> Blocco di testo:
⟨
Stando alle cifre fornite da OIM e UNHCR, nei primi otto mesi del 2019 sono 212 le persone decedute nel tentativo di attraversare il Mediterraneo Occidentale. Durante il 2018, quando nella sola Nador giunsero all’ospedale Hassani i cadaveri di 244 persone, le vittime furono 811.
Al 21 giugno, data dell’ultima visita dei rappresentanti dell’Association Marocaine pour les Droits de l’Homme (AMDH), erano 40 i cadaveri nell’obitorio dell’ospedale di Hassani in attesa di essere riconosciuti. Sono i corpi di chi non è riuscito a raggiungere la costa spagnola e che il Mar Mediterraneo ha restituito alle spiagge di Nador.
In questi casi ci sono sostanzialmente due procedure per identificare i corpi delle persone decedute in mare durante i tentativi di traversata: la dichiarazione dei testimoni presenti durante il naufragio o il riconoscimento da parte dei familiari, dei rappresentanti delle comunità di migranti e delle associazioni della società civile.
A Nador se ne occupa B. D. che, scappato dalla Guinea Conakry nel 2013, ha deciso di ricominciare la sua vita in questa città di frontiera dove – sia a titolo personale e volontario, che come operatore di una associazione locale – presta una seri di servizi di orientamento e accompagnamento per la comunità migrante in transito, alloggiata in diversi accampamenti che sorgono alle pendici del Monte Gourougou.
⟩
> Compiti dell'esercizio:
a - Riporta fedelmente il tratto del brano su Nador che va da "In questi casi" fino a "del Monte Gourougou.".
b - Secondo il brano su Nador, quante persone morirono nel 2018 nel tentativo di attraversare il Mediterraneo Occidentale?
Le voci riportate qui sotto provengono da un'altra fonte.

> Voci presentate:
⟨
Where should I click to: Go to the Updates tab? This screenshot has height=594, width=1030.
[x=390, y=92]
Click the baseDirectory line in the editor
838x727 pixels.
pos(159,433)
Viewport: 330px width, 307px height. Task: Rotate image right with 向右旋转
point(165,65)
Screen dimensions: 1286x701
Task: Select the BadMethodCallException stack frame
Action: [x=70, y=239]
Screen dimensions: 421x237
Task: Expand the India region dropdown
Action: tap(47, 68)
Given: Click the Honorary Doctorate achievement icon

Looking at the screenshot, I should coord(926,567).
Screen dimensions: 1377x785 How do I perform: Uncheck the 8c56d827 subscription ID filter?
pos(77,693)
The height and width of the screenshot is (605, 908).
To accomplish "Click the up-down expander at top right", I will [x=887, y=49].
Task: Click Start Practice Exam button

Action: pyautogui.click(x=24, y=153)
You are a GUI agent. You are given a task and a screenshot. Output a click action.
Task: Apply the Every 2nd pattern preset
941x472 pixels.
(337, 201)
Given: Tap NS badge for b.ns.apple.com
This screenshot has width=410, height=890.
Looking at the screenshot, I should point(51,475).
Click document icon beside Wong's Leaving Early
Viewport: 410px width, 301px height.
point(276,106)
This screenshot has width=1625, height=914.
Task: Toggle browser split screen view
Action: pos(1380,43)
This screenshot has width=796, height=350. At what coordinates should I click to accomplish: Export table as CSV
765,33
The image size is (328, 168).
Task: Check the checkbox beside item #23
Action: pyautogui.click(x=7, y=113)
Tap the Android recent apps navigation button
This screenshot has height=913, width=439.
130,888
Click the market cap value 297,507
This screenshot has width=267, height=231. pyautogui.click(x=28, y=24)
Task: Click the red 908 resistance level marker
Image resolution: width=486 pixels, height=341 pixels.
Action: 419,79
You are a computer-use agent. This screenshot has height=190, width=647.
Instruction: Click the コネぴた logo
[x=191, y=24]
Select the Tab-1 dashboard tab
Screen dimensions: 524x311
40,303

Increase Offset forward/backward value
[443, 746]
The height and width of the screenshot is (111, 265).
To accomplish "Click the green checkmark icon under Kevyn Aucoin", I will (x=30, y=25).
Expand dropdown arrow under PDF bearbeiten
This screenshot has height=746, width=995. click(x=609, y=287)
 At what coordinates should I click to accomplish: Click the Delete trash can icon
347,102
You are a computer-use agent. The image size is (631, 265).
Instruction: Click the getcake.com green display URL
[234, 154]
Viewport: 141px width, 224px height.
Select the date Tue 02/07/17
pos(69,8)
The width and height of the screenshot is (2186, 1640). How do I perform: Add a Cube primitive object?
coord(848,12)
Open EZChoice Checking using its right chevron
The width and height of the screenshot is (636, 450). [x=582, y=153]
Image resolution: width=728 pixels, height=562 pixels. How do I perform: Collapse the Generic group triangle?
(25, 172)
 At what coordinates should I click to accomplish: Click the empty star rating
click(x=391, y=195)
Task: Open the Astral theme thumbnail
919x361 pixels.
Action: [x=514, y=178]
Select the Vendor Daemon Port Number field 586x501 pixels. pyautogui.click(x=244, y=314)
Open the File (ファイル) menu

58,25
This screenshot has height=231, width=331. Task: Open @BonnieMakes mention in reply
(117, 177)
⟩
> Elenco delle risposte:
a -
In questi casi ci sono sostanzialmente due procedure per identificare i corpi delle persone decedute in mare durante i tentativi di traversata: la dichiarazione dei testimoni presenti durante il naufragio o il riconoscimento da parte dei familiari, dei rappresentanti delle comunità di migranti e delle associazioni della società civile.
A Nador se ne occupa B. D. che, scappato dalla Guinea Conakry nel 2013, ha deciso di ricominciare la sua vita in questa città di frontiera dove – sia a titolo personale e volontario, che come operatore di una associazione locale – presta una seri di servizi di orientamento e accompagnamento per la comunità migrante in transito, alloggiata in diversi accampamenti che sorgono alle pendici del Monte Gourougou.

b - Nel 2018 le vittime furono 811.